RasterizeRDD for Geometry #2266

echeipesh · 2017-06-28T17:40:56Z

Resolves: #2228
Resolves: #2168

jbouffard · 2017-07-06T15:38:24Z

spark/src/main/scala/geotrellis/spark/rasterize/RasterizeRDD.scala

+  ): RDD[(SpatialKey, Tile)] with Metadata[LayoutDefinition] = {
+    val intValue = implicitly[Numeric[T]].toInt(value)
+    val dblValue = implicitly[Numeric[T]].toDouble(value)
+    val options = Options(includePartial=true, sampleType=PixelIsArea)


Is there a certain reason why you defined options in this method when it's already being passed in as a parameter (line 44)?

Nope, thank you for the catch.

jbouffard · 2017-07-06T15:48:20Z

spark/src/main/scala/geotrellis/spark/rasterize/RasterizeRDD.scala

+import org.apache.spark.rdd._
+import scala.collection.immutable.VectorBuilder
+
+object RasterizeRDD {


Do you think it'd be worth it to have another overload method or two that doesn't require options?

def fromGeometry[G <: Geometry, T: Numeric]( geoms: RDD[G], layout: LayoutDefinition, ct: CellType, value: T ): RDD[(SpatialKey, Tile)] with Metadata[LayoutDefinition] = { fromGeometry(geoms, layout, ct, value, new HashPartitioner(geoms.sparkContext.defaultParallelism), Options.DEFAULT) } def fromGeometry[G <: Geometry, T: Numeric]( geoms: RDD[G], layout: LayoutDefinition, ct: CellType, value: T, numPartitions: Int ): RDD[(SpatialKey, Tile)] with Metadata[LayoutDefinition] = { fromGeometry(geoms, layout, ct, value, new HashPartitioner(numPartitions), Options.DEFAULT) }

Thats a good point.

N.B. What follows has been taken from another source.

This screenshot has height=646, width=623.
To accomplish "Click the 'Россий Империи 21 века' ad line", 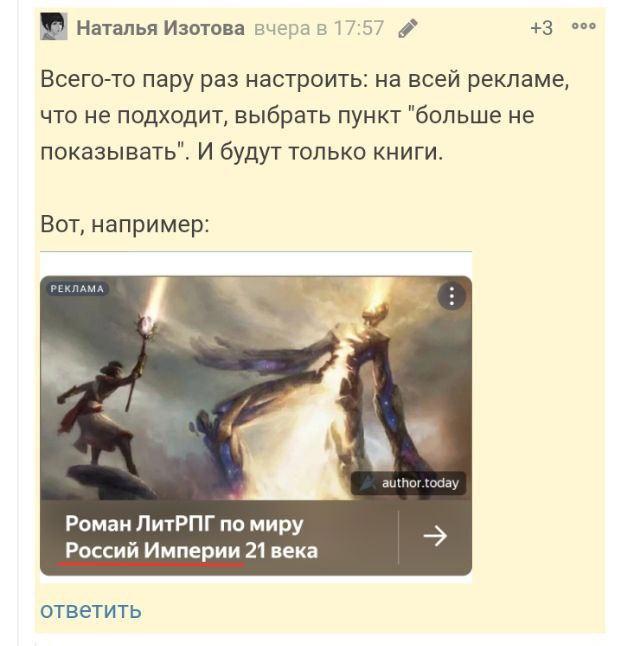I will tap(192, 550).
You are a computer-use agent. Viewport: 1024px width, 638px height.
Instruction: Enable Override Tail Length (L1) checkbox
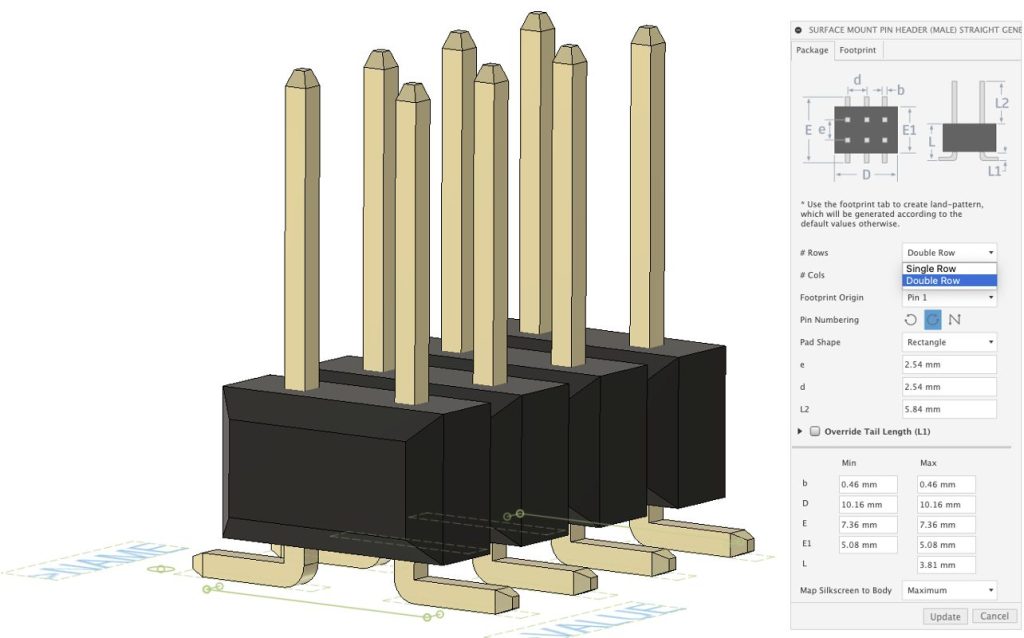click(x=815, y=432)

Thank you for taking the time to type them up.

echeipesh · 2017-07-07T18:09:13Z

RasterizeRDD Method Extensions
- Proposal

RasterizeRDD Method Extensions

When creating method extensions for `RasterizeRDD.fromGeometry` we have to consder oprtional arguments.

def fromGeometry[G <: Geometry, T: Numeric](
  geoms: RDD[G],
  value: T,
  layout: LayoutDefinition,
  ct: CellType,
  partitioner: Partitioner,
  options: Rasterizer.Options
): RDD[(SpatialKey, Tile)] with Metadata[LayoutDefinition] = ???

There are two or three optional arguments:

def fromGeometry[G <: Geometry, T: Numeric](
  geoms: RDD[G],
  value: T,
  layout: LayoutDefinition,
  ct: CellType = IntConstantNoDataCellType,
  partitioner: Partitioner = new HasPartitioner(geoms.getNumPartitions),
  options: Rasterizer.Options= Rasterizer.Options.DEFAULT
): RDD[(SpatialKey, Tile)] with Metadata[LayoutDefinition] = ???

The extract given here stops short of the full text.